If you get an answering service, use your best judgment to respect the person’s current job status. Don’t be too detailed about your message with assistants or secretaries.

Even if you get a chance to talk with the prospective candidate, ALWAYS send a follow-up message with more details and incentivize them to start the application process. Including an eye-catching call-to-action within your email signature and linking it to the company’s job board or website is a great way to hook the candidate. If they’re clearly uninterested in the position, you can send them an email thanking them for their time, ask them to recommend anyone in their network they think would be a good fit for the role and link to your job board or LinkedIn page.

recruiting tips

If they’ve already expressed interest in the position and are ready for a more in-depth conversation, use a tool like Calendly to include a scheduling link in your message so the candidate can quickly pick an interview time that’s convenient for them from your availability.

Simplify the application process

Whether you use a CRM or ATS for your recruitment efforts, it’s essential to invest in a compatible resume-parsing tool like CareerBuilder or RChilli. Submitting a resume and then being asked to fill out duplicate information in a detailed application form and questionnaire is very discouraging to even the most eager candidates.

Those who value their own time don’t want to spend hours on an initial job application. Respect their initiative and efforts by simplifying the process.

Explain the entire interview process

Once you start interviewing candidates, it’s vital that you explain what the entire process looks like—up front—regardless of the prospect’s potential. Many organizations prefer to only explain the very next step so that they maintain the flexibility to deviate from the norm for unique scenarios. While tempting, this method is ultimately more risky than it’s worth.

Just like sales teams are supposed to make a promise on what their product or service delivers, recruiters should make a promise to candidates about what kind of timeline they should expect and stick to it. While tough to do, this will also give you more leverage to move the employer along if they start dragging their feet or they come up with unrealistic demands.
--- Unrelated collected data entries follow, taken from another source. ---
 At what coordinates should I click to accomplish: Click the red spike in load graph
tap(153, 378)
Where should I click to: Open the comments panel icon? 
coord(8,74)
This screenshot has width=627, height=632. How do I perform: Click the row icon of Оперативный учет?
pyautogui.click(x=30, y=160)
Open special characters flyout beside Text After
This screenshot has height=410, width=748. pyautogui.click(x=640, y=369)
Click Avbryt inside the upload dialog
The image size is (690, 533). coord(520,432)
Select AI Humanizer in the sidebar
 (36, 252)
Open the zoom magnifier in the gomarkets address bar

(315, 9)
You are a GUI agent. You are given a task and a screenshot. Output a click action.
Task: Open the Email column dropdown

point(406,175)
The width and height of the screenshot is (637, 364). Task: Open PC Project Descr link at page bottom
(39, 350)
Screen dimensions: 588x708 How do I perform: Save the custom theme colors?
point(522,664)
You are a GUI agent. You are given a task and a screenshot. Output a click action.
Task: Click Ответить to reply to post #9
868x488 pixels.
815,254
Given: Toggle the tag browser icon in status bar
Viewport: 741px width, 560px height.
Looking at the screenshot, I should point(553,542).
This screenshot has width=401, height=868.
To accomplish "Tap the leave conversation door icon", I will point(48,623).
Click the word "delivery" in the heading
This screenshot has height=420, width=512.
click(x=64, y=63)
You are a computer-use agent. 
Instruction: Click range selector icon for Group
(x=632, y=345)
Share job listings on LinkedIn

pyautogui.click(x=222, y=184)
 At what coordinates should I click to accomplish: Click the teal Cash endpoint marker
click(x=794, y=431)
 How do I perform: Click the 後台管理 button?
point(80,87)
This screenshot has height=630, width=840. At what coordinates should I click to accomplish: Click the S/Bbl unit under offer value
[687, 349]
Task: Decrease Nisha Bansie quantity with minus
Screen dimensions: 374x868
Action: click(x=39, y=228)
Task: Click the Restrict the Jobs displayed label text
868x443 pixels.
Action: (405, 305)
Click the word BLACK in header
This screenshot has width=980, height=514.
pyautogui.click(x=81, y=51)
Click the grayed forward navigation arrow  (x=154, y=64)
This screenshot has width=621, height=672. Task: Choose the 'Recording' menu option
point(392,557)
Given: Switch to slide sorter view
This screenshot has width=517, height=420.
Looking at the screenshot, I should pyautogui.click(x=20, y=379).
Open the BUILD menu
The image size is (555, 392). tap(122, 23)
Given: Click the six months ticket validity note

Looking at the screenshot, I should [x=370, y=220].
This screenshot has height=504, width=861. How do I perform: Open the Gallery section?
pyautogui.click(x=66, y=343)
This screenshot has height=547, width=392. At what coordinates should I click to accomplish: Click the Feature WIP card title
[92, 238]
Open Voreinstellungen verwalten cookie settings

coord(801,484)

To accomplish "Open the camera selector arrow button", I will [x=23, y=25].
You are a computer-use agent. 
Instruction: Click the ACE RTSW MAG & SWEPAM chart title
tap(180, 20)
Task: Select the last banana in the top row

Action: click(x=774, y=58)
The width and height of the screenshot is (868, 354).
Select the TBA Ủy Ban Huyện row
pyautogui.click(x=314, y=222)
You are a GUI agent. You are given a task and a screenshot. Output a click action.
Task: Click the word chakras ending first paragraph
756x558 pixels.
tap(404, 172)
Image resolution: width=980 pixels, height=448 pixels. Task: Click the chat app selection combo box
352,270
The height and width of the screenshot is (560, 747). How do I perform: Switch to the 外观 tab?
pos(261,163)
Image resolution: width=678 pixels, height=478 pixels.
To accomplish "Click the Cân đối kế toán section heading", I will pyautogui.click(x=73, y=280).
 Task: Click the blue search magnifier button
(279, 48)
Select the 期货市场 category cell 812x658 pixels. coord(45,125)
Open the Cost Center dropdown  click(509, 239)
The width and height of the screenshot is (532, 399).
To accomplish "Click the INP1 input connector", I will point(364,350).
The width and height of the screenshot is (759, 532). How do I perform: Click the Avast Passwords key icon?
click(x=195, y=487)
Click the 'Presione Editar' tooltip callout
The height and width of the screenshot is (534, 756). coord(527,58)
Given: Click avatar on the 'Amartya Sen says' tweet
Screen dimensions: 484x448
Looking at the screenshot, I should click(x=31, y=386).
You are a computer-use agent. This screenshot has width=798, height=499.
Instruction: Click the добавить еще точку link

Confused or anxious candidates who feel like they’ve been forgotten or put on the back-burner will drop off, costing you some of your best talent.

Speed up the recruitment cycle

Similarly, don’t keep candidates waiting. Whenever possible, once you have information to share, share it. On average, it takes three interviews and 3–6 weeks to get out an offer. Time-to-hire is one of most important metrics recruiters must pay attention to. Why? Because the main reason job offers are rejected is that someone else beat you to the punch.

If you don’t want to go back to the drawing board and start the cycle over, speed it up!

Focus on building relationships

As you interact with the candidate, make them feel like a rockstar. A difficult and thorough interview process doesn’t have to be a cold, impersonal one. Too often interviews can feel like stress tests and give candidates an “us vs you” feeling. That’s no way to build a healthy working relationship.

Offering proper affirmation and positive feedback will give candidates the confidence to truly shine by showing you what’s true and important to know about them. A whopping 80% of people say they will take one job over another based on personal relationships formed during the interview process.

So…if you haven’t gotten this point yet: genuinely caring about the candidate is pretty important.

Ask candidates about their unique ambitions

Most interviewers make the process all about what the candidate can do for them. Successful recruiters will ask the candidate about their career aspirations and ensure the position is a good opportunity for them.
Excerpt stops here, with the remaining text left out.